§ About this exercise:
If a record holds a picture, leave the picture out and restate everything else word for word.
- Opening Delimiter -
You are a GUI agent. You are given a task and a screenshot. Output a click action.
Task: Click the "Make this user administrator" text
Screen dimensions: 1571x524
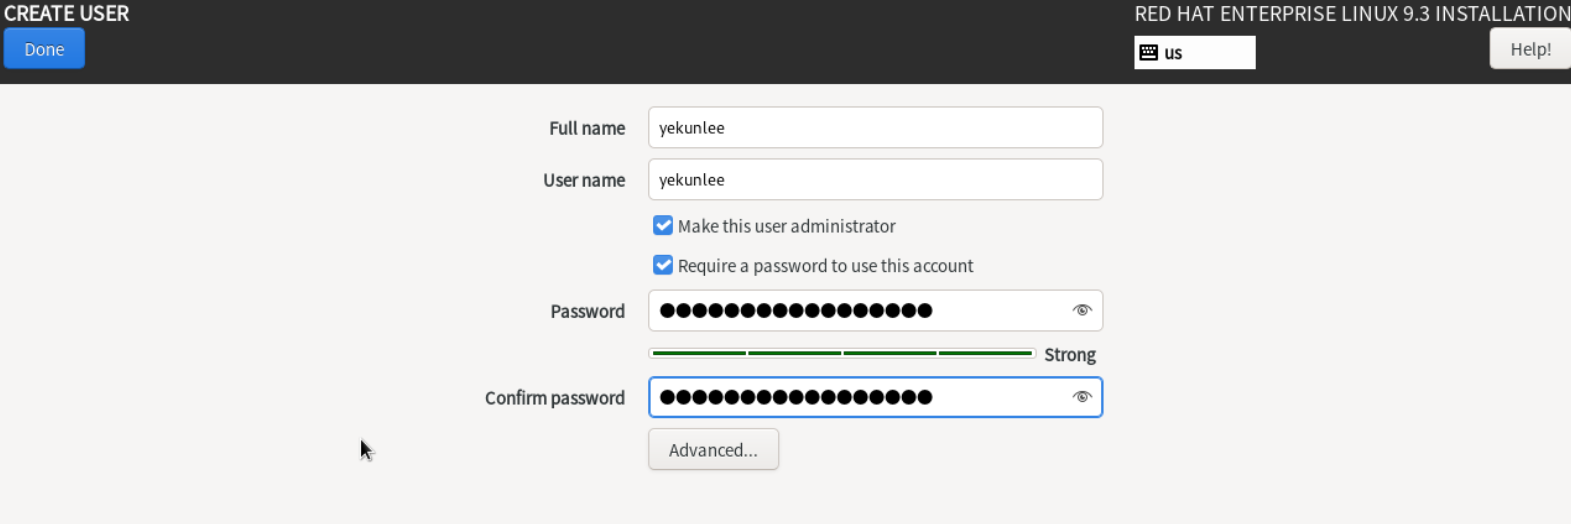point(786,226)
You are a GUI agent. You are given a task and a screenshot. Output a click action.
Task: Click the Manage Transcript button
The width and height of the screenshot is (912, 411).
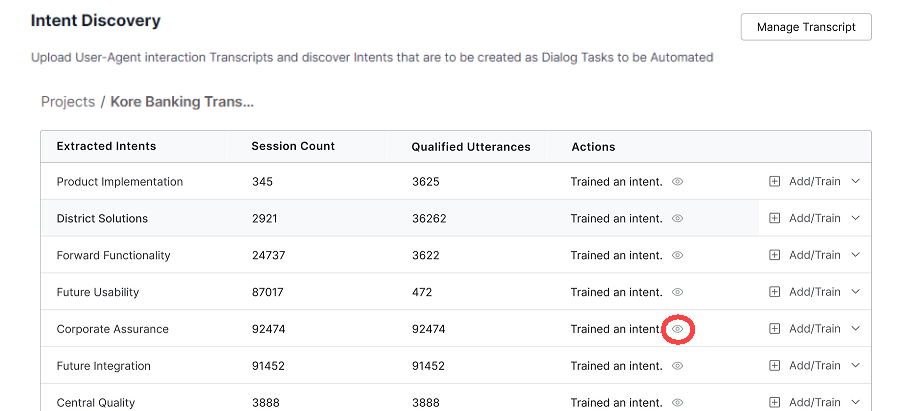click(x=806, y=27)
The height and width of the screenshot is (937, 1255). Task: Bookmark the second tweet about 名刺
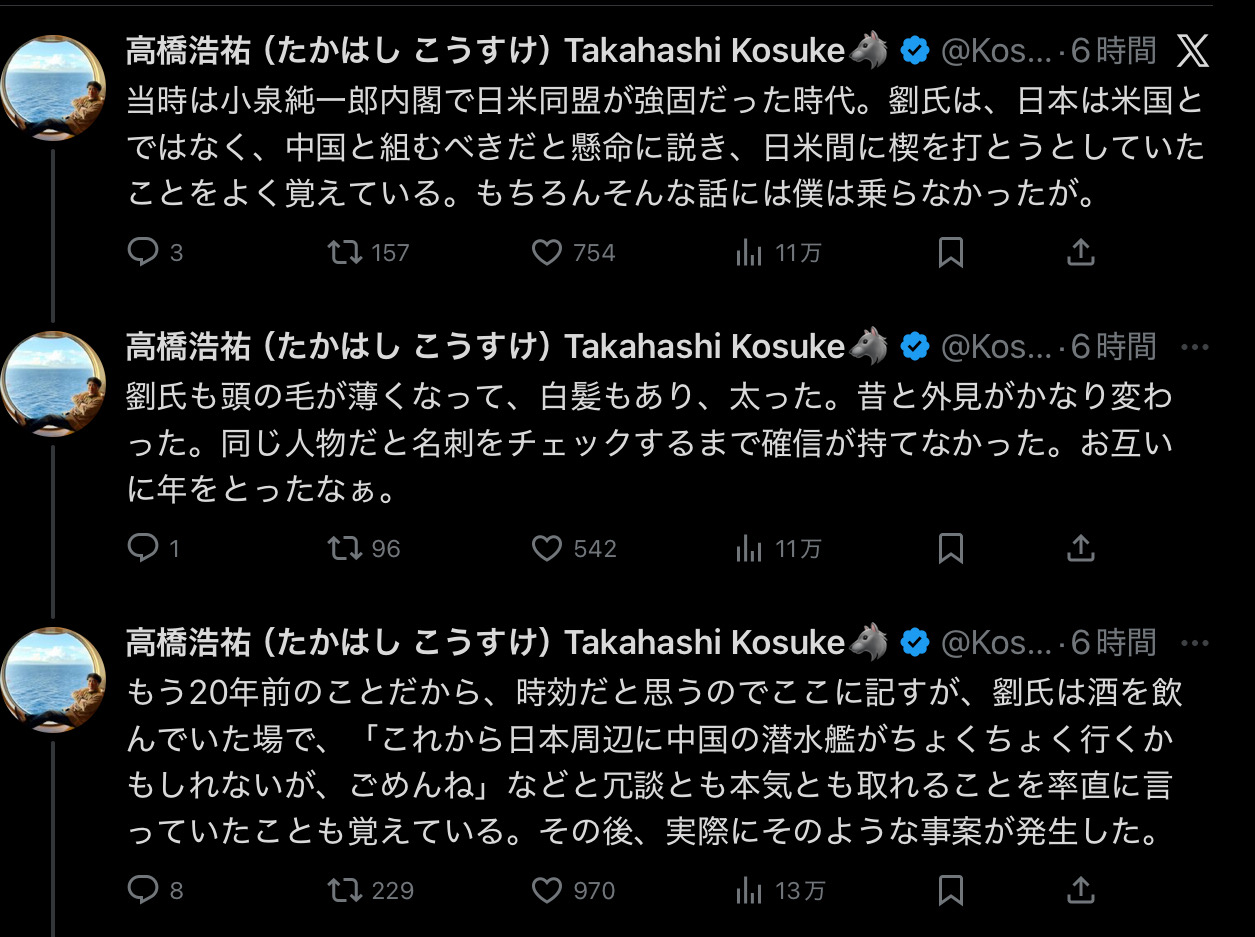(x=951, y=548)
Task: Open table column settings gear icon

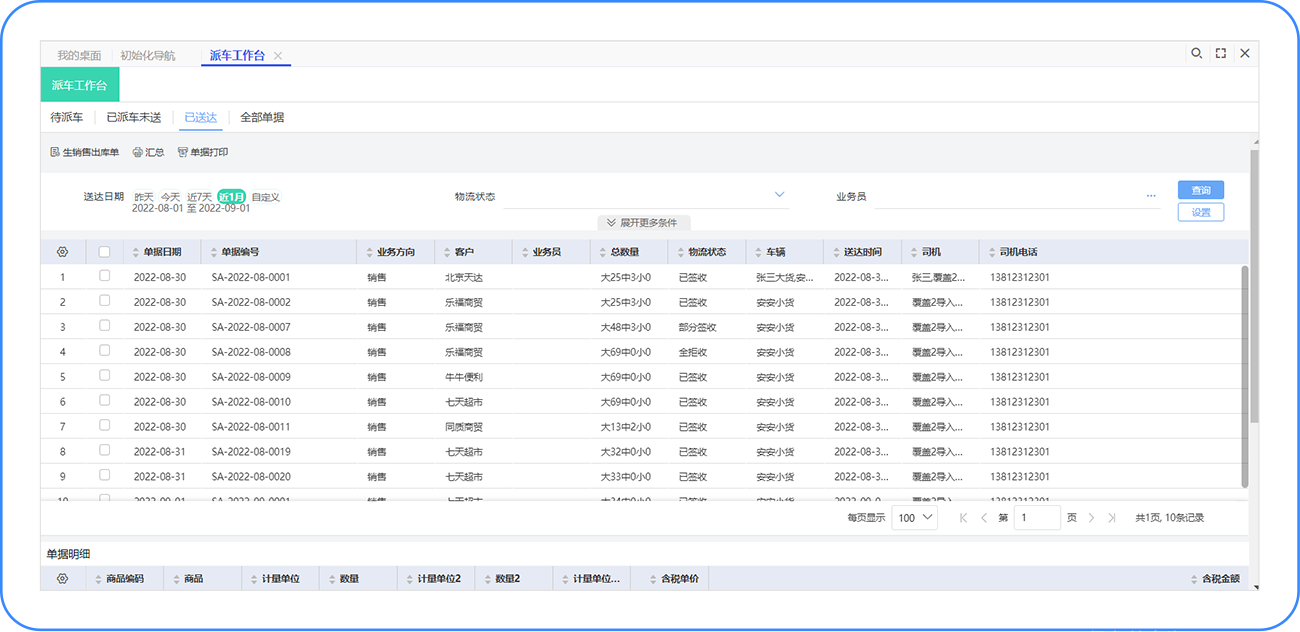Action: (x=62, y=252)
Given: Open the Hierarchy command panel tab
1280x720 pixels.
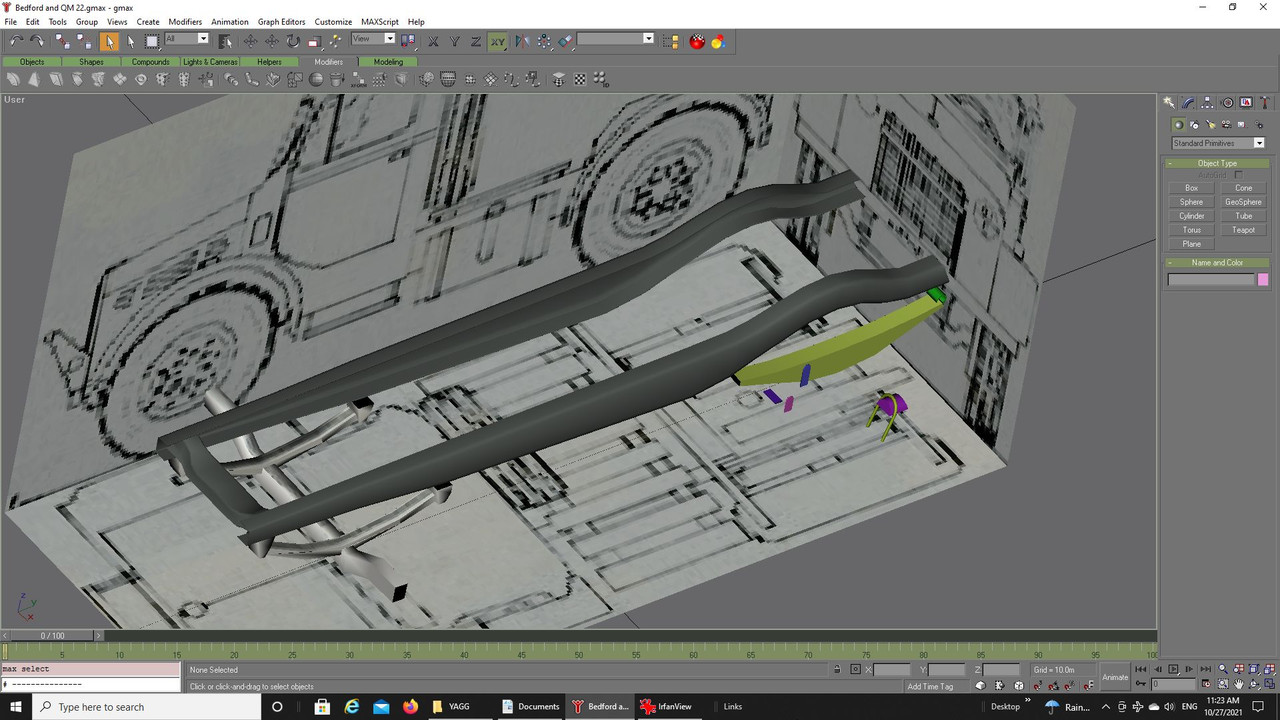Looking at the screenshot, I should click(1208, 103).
- Closing Delimiter -
§ Exercise response:
You are a GUI agent. You are given a task and a screenshot. Output a click action.
Task: Click the "Make this user administrator" text
Screen dimensions: 1571x524
point(786,226)
You are a GUI agent. You are given a task and a screenshot. Output a click action.
Task: Click the Manage Transcript button
The width and height of the screenshot is (912, 411).
click(x=806, y=27)
The height and width of the screenshot is (937, 1255). Task: Bookmark the second tweet about 名刺
(x=951, y=548)
Task: Open table column settings gear icon

Action: (x=62, y=252)
Given: Open the Hierarchy command panel tab
1280x720 pixels.
Looking at the screenshot, I should click(1208, 103).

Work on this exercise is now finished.